Torched By An Angel

I noticed her as I pulled into the parking lot of the liquor store.

Boy, that sounds seedy. Let me try again…

I noticed her as I pulled my truck into the parking lot. She was attractive, slender with long dark hair. It was a bit of a wet day, so she stood under an awning at a secondary entrance to the building. With a suitcase in front of her, she appeared to be waiting on someone.

I guessed right on that one. She was waiting on me. Or someone like me.

As I exited the store with a box full of wine in my hands, she was standing by my truck.

“Can I get a ride to the Marathon (gas) station?” she asked.

The sum of my knowledge of this North Georgia town I was in is how to get to this bottle shop, a frequent stop for me, but it’s a small town, so finding her gas station shouldn’t be a problem.

“Sure, hop in.”

Before moving a muscle, she had another request.

“Would you mind buying me a small bottle of Fireball?”

Fireball is a cinnamon-spiced whiskey favored by drunk women in their 20s who have yet to learn to shoot tequila. This may or may not be my liquor cabinet.

Fireball is a cinnamon-spiced whiskey favored by drunk women in their 20s who have yet to learn to shoot tequila.
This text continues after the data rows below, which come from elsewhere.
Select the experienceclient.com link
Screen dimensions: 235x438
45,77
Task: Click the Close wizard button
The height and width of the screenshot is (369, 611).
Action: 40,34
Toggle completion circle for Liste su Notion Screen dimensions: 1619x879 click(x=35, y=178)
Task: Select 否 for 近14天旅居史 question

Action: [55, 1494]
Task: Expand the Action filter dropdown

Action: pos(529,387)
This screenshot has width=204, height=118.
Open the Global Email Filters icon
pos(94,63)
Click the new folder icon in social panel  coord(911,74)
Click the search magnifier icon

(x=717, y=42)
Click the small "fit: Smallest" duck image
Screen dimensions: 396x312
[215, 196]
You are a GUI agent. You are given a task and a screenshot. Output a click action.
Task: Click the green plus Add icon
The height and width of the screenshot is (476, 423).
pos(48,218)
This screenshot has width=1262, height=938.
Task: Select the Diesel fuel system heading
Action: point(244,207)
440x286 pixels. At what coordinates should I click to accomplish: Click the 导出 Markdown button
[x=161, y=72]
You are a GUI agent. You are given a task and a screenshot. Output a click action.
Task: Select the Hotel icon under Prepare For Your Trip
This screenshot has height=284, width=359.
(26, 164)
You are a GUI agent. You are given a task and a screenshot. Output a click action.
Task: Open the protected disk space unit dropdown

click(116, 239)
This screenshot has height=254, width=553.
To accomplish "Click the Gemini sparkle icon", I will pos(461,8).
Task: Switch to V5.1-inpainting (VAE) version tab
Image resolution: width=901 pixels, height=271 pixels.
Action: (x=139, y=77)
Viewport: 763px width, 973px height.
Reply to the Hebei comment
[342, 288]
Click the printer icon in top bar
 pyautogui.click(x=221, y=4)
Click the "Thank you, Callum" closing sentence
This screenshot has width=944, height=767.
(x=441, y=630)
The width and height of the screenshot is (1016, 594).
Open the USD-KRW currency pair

This may or may not be my liquor cabinet.

That wasn’t happening. If you’re out bumming a ride from a stranger, there’s a part of me that wonders if buying you alcohol might be simply fueling your problems. Request denied. I tossed her suitcase in the back of the truck and off we went.

This was a little unlike me. People wandering up to me asking for something usually get nothing.

Don’t get me wrong. If I knew you needed help, you’d get my shirt and shoes in a snowstorm. The problem, of course, is that you don’t know. In my hometown, we see the same people on the same corners with the same cardboard sign they’ve had for years. Begging is their hustle.

So I wondered to myself if I wasn’t helping this person out because she was an attractive female. That was likely the case.

Call it the Pretty Woman syndrome. You know, she’s a precious fallen angel who simply needs a white knight to come along and ‘rescue’ her.

So maybe this day was my day to be her white knight. At any moment, the clouds would roll away, the sun would shine, and her world would be transformed. She’d be filled with renewed hope, joyful of a new day dawning and thanking me profusely for leading her out of her personal darkness.

Yeah, right.

In addition to being nice looking, she was nice, thanking me for the ride, making a little small talk.

She asked if she could use my phone, saying hers was broken. I saw no problem there.

As she tried calling a couple of numbers, she asked if I had been at the store to buy beer.

Wine, I said.

“Can we drink some?”

For this wine, we needed a corkscrew. I told her I didn’t have one.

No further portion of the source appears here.